TASK ITEM: Output the lines from the one holding "The height and" to the end of the entries that follow, exactly and only those, minus any pictures.

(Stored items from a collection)
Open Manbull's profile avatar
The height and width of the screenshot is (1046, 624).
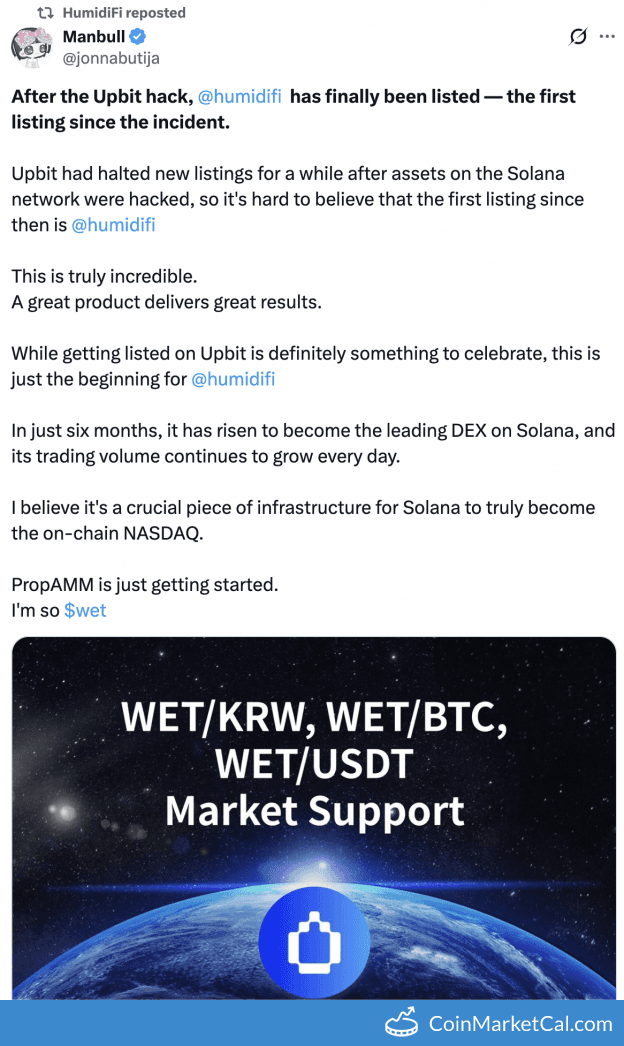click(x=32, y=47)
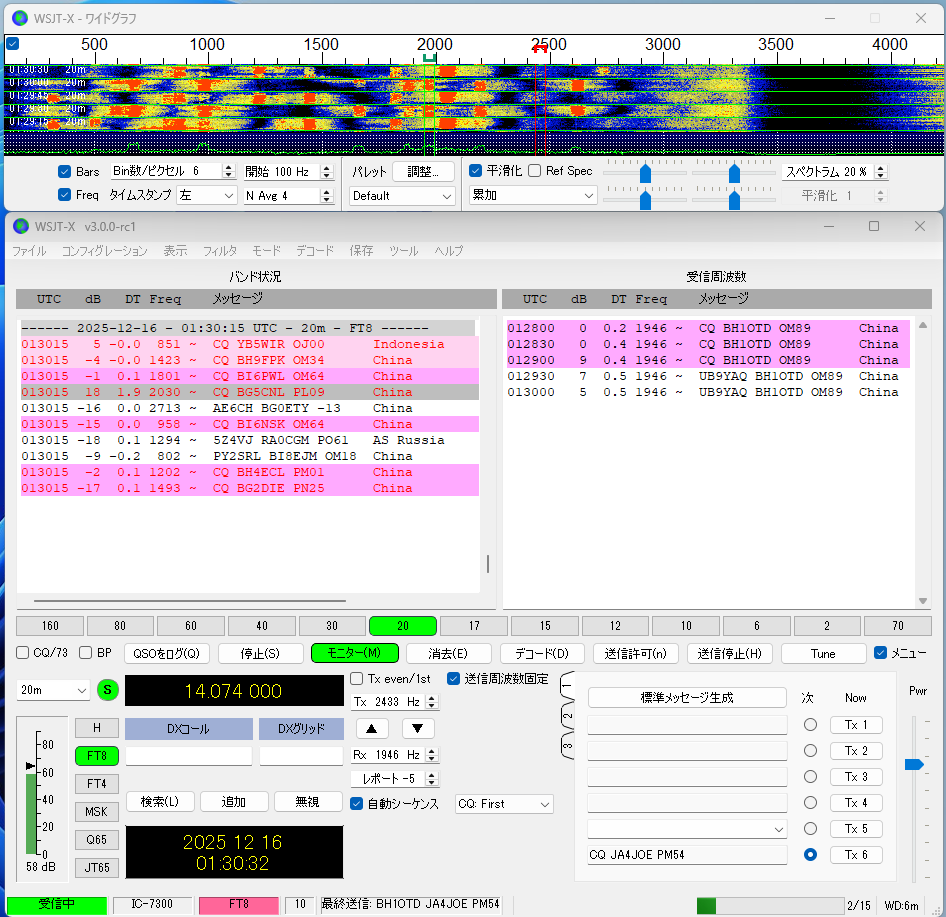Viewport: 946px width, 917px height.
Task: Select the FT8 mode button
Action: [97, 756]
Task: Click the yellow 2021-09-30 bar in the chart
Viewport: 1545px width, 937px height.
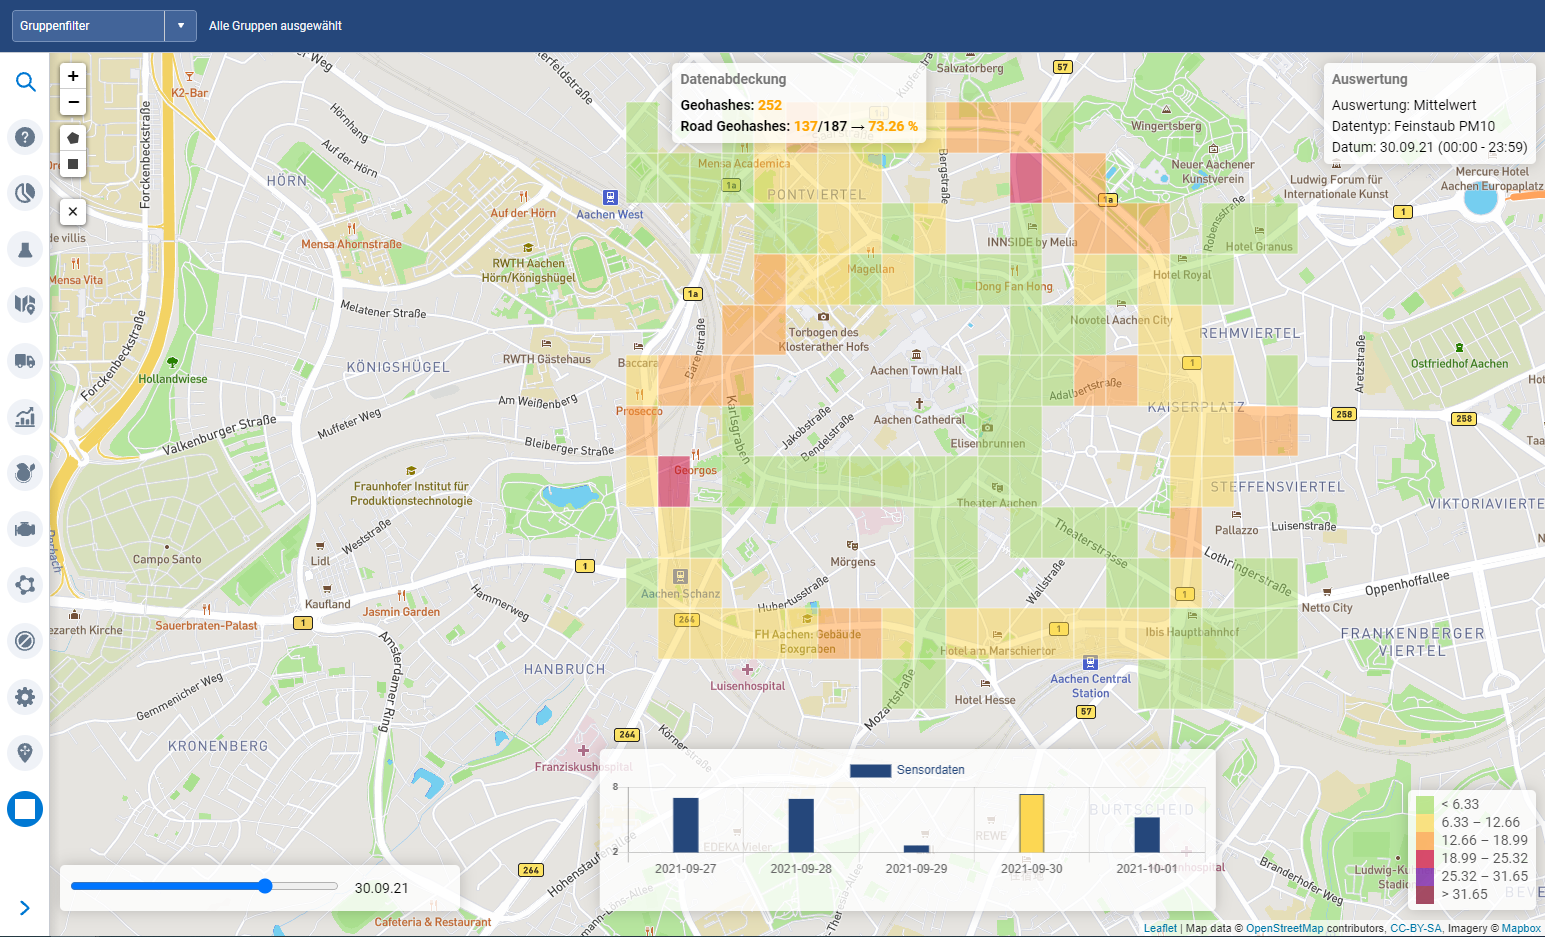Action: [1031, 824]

REPLY TO THE TASK:
The height and width of the screenshot is (1046, 624).
click(x=32, y=47)
Viewport: 946px width, 917px height.
Task: Select the FT8 mode button
Action: [97, 756]
Task: Click the yellow 2021-09-30 bar in the chart
Viewport: 1545px width, 937px height.
Action: [1031, 824]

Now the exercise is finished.